Why Aasif Mandvi and Audible are preserving a pre-9/11 look at the immigrant experience

Aasif Mandvi performing in Sakina’s Restaurant, produced by Audible at the Minetta Lane Theatre. [Photo: Lisa Berg (2018)]

BY Christopher Zara4 minute read

When Aasif Mandvi first came on the New York acting scene over two decades ago, he wasn’t exactly bowled over by the opportunities available to him. “As a young brown actor in the mid-’90s, there were really no roles for me,” he tells Fast Company. “I’d go to auditions—and this would be for TV or even commercials, or whatever—and I would often end up playing the stereotypical Indian, head-wobbling, accented caricatures.”

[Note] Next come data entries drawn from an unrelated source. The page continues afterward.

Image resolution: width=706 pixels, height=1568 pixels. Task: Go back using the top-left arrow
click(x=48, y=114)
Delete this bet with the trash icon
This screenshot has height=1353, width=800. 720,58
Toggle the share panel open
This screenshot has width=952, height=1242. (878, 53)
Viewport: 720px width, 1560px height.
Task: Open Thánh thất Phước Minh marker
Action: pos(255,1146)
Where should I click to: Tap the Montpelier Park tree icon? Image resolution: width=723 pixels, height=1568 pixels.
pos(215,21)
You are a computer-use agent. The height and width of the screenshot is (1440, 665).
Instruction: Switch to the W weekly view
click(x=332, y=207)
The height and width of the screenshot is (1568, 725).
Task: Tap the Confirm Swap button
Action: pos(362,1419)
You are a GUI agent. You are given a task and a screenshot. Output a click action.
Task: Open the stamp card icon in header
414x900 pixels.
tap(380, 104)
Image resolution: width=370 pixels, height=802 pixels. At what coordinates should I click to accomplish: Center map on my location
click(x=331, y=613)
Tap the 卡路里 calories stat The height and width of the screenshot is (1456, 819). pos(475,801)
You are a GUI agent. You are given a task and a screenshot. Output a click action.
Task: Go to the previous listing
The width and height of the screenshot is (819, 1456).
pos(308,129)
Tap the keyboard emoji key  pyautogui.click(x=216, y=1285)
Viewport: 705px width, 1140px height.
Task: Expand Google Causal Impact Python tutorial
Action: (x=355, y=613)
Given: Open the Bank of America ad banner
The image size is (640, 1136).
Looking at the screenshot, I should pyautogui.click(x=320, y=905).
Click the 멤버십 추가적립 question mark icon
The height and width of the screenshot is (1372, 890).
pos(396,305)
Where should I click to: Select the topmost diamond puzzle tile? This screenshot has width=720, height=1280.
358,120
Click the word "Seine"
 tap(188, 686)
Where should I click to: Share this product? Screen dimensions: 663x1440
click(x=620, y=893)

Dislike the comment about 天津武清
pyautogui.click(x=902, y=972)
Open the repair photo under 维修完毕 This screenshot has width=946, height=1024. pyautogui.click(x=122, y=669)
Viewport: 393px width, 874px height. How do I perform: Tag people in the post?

All that changed, of course, after Mandvi found fame and success as a correspondent for The Daily Show, a gig that earned him a loyal following and wide acclaim for his comedic chops and sardonic observations about culture and politics.

[Photo: Lisa Berg (2018)]

But Mandvi considers himself an actor first. He cut his teeth on small stages as a young theater graduate from the University of South Florida. And yet, even when he did get a chance to perform scenes from classic works like, say, Death of a Salesman or Glass Menagerie, he says he the material never felt like it “came from my DNA,” something that set him apart from his white contemporaries. “It just felt like American theater was mostly writing stories about white people,” says Mandvi, who was born in Mumbai and whose family emigrated to the U.S. by way of Britain when he was a teenager.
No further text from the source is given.